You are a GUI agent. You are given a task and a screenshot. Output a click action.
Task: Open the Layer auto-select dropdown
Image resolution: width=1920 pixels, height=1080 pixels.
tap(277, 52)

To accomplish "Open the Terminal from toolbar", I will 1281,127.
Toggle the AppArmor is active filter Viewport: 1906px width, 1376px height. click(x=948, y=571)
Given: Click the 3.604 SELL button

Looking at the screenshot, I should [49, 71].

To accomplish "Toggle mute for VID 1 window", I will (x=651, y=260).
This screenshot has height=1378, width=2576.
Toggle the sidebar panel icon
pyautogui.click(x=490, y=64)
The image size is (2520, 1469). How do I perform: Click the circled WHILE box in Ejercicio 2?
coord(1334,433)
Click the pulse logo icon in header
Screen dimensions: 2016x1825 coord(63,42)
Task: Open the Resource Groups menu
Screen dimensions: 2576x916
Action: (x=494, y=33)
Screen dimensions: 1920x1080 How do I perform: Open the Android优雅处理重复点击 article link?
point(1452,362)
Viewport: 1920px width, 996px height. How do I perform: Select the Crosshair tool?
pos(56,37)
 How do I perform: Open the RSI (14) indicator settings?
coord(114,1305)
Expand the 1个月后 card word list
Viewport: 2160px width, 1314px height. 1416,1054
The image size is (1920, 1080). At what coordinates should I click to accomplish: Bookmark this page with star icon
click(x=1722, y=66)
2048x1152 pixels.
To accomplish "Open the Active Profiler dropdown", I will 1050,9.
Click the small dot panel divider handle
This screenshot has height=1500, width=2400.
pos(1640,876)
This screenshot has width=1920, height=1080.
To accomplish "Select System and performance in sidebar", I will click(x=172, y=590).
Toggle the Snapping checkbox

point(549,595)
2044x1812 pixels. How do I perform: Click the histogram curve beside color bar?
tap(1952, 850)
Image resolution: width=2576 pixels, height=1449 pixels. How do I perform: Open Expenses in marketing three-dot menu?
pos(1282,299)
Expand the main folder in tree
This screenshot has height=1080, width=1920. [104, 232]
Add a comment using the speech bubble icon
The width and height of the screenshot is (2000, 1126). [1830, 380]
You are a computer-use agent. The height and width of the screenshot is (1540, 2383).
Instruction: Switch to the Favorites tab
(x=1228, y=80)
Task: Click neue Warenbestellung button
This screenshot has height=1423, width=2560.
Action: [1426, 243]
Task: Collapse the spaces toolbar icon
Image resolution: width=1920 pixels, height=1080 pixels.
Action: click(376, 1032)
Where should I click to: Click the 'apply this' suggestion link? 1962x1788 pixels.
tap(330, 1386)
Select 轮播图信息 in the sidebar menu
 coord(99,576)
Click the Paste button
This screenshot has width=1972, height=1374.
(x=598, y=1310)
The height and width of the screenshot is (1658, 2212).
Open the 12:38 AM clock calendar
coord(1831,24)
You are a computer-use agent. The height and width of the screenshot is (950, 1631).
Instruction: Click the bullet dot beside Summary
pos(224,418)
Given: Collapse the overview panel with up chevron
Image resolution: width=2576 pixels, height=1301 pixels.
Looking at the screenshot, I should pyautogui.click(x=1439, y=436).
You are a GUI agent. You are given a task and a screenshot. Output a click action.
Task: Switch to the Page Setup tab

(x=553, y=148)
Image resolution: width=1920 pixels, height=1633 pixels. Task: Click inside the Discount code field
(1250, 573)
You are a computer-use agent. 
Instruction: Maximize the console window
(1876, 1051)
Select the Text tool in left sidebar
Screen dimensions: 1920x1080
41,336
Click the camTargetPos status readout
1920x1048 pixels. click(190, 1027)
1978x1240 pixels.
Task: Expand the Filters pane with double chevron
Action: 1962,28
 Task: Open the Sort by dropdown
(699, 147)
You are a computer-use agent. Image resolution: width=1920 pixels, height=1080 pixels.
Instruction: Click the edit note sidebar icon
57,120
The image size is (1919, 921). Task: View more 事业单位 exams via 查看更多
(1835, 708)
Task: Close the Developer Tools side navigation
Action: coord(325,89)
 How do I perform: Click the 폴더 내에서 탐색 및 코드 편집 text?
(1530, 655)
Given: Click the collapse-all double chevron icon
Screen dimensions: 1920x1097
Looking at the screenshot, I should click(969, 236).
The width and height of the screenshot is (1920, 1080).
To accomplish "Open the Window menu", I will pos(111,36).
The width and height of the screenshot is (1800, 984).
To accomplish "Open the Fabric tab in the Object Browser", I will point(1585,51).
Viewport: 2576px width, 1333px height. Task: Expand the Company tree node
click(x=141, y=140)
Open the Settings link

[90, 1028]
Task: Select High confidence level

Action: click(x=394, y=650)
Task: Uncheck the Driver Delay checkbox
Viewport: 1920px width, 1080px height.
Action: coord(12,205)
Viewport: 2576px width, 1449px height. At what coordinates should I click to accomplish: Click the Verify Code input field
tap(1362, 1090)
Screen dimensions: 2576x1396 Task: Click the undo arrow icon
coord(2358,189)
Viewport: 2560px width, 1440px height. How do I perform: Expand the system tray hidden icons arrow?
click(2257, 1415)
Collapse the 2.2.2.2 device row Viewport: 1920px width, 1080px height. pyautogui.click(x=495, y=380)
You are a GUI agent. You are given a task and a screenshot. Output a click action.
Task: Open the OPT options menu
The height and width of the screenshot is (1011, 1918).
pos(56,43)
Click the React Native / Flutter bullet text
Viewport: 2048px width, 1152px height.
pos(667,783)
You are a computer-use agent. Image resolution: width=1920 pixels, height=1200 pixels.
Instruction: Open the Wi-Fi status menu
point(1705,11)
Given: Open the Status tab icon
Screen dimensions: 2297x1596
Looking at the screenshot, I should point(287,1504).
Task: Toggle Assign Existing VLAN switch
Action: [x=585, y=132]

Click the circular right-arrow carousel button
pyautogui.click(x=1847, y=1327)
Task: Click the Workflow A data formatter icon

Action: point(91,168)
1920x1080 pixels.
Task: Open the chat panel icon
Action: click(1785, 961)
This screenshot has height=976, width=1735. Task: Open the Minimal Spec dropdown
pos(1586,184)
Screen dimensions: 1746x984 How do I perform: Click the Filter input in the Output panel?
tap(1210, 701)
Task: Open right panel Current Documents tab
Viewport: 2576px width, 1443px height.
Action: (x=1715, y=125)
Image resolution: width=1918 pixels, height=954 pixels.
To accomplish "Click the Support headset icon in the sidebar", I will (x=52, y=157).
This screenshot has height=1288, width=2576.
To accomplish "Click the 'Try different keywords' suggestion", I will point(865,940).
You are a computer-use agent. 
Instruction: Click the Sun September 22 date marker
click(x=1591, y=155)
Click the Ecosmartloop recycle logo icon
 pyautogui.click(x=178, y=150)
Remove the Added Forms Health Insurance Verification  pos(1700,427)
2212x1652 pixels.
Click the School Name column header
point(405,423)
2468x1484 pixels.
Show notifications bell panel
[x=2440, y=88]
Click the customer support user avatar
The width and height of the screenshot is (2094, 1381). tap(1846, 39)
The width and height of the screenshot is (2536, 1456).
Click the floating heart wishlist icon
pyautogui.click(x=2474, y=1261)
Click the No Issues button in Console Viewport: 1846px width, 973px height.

------------------------------------------------------------------------

**YOUR GOAL:**
Go through the data above and return every line exactly.

**TASK RESPONSE:**
You are a GUI agent. You are given a task and a screenshot. Output a click action.
Task: Open the Layer auto-select dropdown
Image resolution: width=1920 pixels, height=1080 pixels.
tap(277, 52)

To accomplish "Open the Terminal from toolbar", I will 1281,127.
Toggle the AppArmor is active filter Viewport: 1906px width, 1376px height. click(x=948, y=571)
Given: Click the 3.604 SELL button

Looking at the screenshot, I should [49, 71].

To accomplish "Toggle mute for VID 1 window", I will (x=651, y=260).
This screenshot has height=1378, width=2576.
Toggle the sidebar panel icon
pyautogui.click(x=490, y=64)
The image size is (2520, 1469). How do I perform: Click the circled WHILE box in Ejercicio 2?
coord(1334,433)
Click the pulse logo icon in header
Screen dimensions: 2016x1825 coord(63,42)
Task: Open the Resource Groups menu
Screen dimensions: 2576x916
Action: (x=494, y=33)
Screen dimensions: 1920x1080 How do I perform: Open the Android优雅处理重复点击 article link?
point(1452,362)
Viewport: 1920px width, 996px height. How do I perform: Select the Crosshair tool?
pos(56,37)
 How do I perform: Open the RSI (14) indicator settings?
coord(114,1305)
Expand the 1个月后 card word list
Viewport: 2160px width, 1314px height. 1416,1054
The image size is (1920, 1080). At what coordinates should I click to accomplish: Bookmark this page with star icon
click(x=1722, y=66)
2048x1152 pixels.
To accomplish "Open the Active Profiler dropdown", I will 1050,9.
Click the small dot panel divider handle
This screenshot has height=1500, width=2400.
pos(1640,876)
This screenshot has width=1920, height=1080.
To accomplish "Select System and performance in sidebar", I will click(x=172, y=590).
Toggle the Snapping checkbox

point(549,595)
2044x1812 pixels. How do I perform: Click the histogram curve beside color bar?
tap(1952, 850)
Image resolution: width=2576 pixels, height=1449 pixels. How do I perform: Open Expenses in marketing three-dot menu?
pos(1282,299)
Expand the main folder in tree
This screenshot has height=1080, width=1920. [104, 232]
Add a comment using the speech bubble icon
The width and height of the screenshot is (2000, 1126). [1830, 380]
You are a computer-use agent. The height and width of the screenshot is (1540, 2383).
Instruction: Switch to the Favorites tab
(x=1228, y=80)
Task: Click neue Warenbestellung button
This screenshot has height=1423, width=2560.
Action: [1426, 243]
Task: Collapse the spaces toolbar icon
Image resolution: width=1920 pixels, height=1080 pixels.
Action: click(376, 1032)
Where should I click to: Click the 'apply this' suggestion link? 1962x1788 pixels.
tap(330, 1386)
Select 轮播图信息 in the sidebar menu
 coord(99,576)
Click the Paste button
This screenshot has width=1972, height=1374.
(x=598, y=1310)
The height and width of the screenshot is (1658, 2212).
Open the 12:38 AM clock calendar
coord(1831,24)
You are a computer-use agent. The height and width of the screenshot is (950, 1631).
Instruction: Click the bullet dot beside Summary
pos(224,418)
Given: Collapse the overview panel with up chevron
Image resolution: width=2576 pixels, height=1301 pixels.
Looking at the screenshot, I should pyautogui.click(x=1439, y=436).
You are a GUI agent. You are given a task and a screenshot. Output a click action.
Task: Switch to the Page Setup tab

(x=553, y=148)
Image resolution: width=1920 pixels, height=1633 pixels. Task: Click inside the Discount code field
(1250, 573)
You are a computer-use agent. 
Instruction: Maximize the console window
(1876, 1051)
Select the Text tool in left sidebar
Screen dimensions: 1920x1080
41,336
Click the camTargetPos status readout
1920x1048 pixels. click(190, 1027)
1978x1240 pixels.
Task: Expand the Filters pane with double chevron
Action: 1962,28
 Task: Open the Sort by dropdown
(699, 147)
You are a computer-use agent. Image resolution: width=1920 pixels, height=1080 pixels.
Instruction: Click the edit note sidebar icon
57,120
The image size is (1919, 921). Task: View more 事业单位 exams via 查看更多
(1835, 708)
Task: Close the Developer Tools side navigation
Action: coord(325,89)
 How do I perform: Click the 폴더 내에서 탐색 및 코드 편집 text?
(1530, 655)
Given: Click the collapse-all double chevron icon
Screen dimensions: 1920x1097
Looking at the screenshot, I should click(969, 236).
The width and height of the screenshot is (1920, 1080).
To accomplish "Open the Window menu", I will pos(111,36).
The width and height of the screenshot is (1800, 984).
To accomplish "Open the Fabric tab in the Object Browser", I will point(1585,51).
Viewport: 2576px width, 1333px height. Task: Expand the Company tree node
click(x=141, y=140)
Open the Settings link

[90, 1028]
Task: Select High confidence level

Action: click(x=394, y=650)
Task: Uncheck the Driver Delay checkbox
Viewport: 1920px width, 1080px height.
Action: coord(12,205)
Viewport: 2576px width, 1449px height. At what coordinates should I click to accomplish: Click the Verify Code input field
tap(1362, 1090)
Screen dimensions: 2576x1396 Task: Click the undo arrow icon
coord(2358,189)
Viewport: 2560px width, 1440px height. How do I perform: Expand the system tray hidden icons arrow?
click(2257, 1415)
Collapse the 2.2.2.2 device row Viewport: 1920px width, 1080px height. pyautogui.click(x=495, y=380)
You are a GUI agent. You are given a task and a screenshot. Output a click action.
Task: Open the OPT options menu
The height and width of the screenshot is (1011, 1918).
pos(56,43)
Click the React Native / Flutter bullet text
Viewport: 2048px width, 1152px height.
pos(667,783)
You are a computer-use agent. Image resolution: width=1920 pixels, height=1200 pixels.
Instruction: Open the Wi-Fi status menu
point(1705,11)
Given: Open the Status tab icon
Screen dimensions: 2297x1596
Looking at the screenshot, I should point(287,1504).
Task: Toggle Assign Existing VLAN switch
Action: [x=585, y=132]

Click the circular right-arrow carousel button
pyautogui.click(x=1847, y=1327)
Task: Click the Workflow A data formatter icon

Action: point(91,168)
1920x1080 pixels.
Task: Open the chat panel icon
Action: click(1785, 961)
This screenshot has height=976, width=1735. Task: Open the Minimal Spec dropdown
pos(1586,184)
Screen dimensions: 1746x984 How do I perform: Click the Filter input in the Output panel?
tap(1210, 701)
Task: Open right panel Current Documents tab
Viewport: 2576px width, 1443px height.
Action: (x=1715, y=125)
Image resolution: width=1918 pixels, height=954 pixels.
To accomplish "Click the Support headset icon in the sidebar", I will (x=52, y=157).
This screenshot has height=1288, width=2576.
To accomplish "Click the 'Try different keywords' suggestion", I will point(865,940).
You are a computer-use agent. 
Instruction: Click the Sun September 22 date marker
click(x=1591, y=155)
Click the Ecosmartloop recycle logo icon
 pyautogui.click(x=178, y=150)
Remove the Added Forms Health Insurance Verification  pos(1700,427)
2212x1652 pixels.
Click the School Name column header
point(405,423)
2468x1484 pixels.
Show notifications bell panel
[x=2440, y=88]
Click the customer support user avatar
The width and height of the screenshot is (2094, 1381). tap(1846, 39)
The width and height of the screenshot is (2536, 1456).
Click the floating heart wishlist icon
pyautogui.click(x=2474, y=1261)
Click the No Issues button in Console Viewport: 1846px width, 973px height.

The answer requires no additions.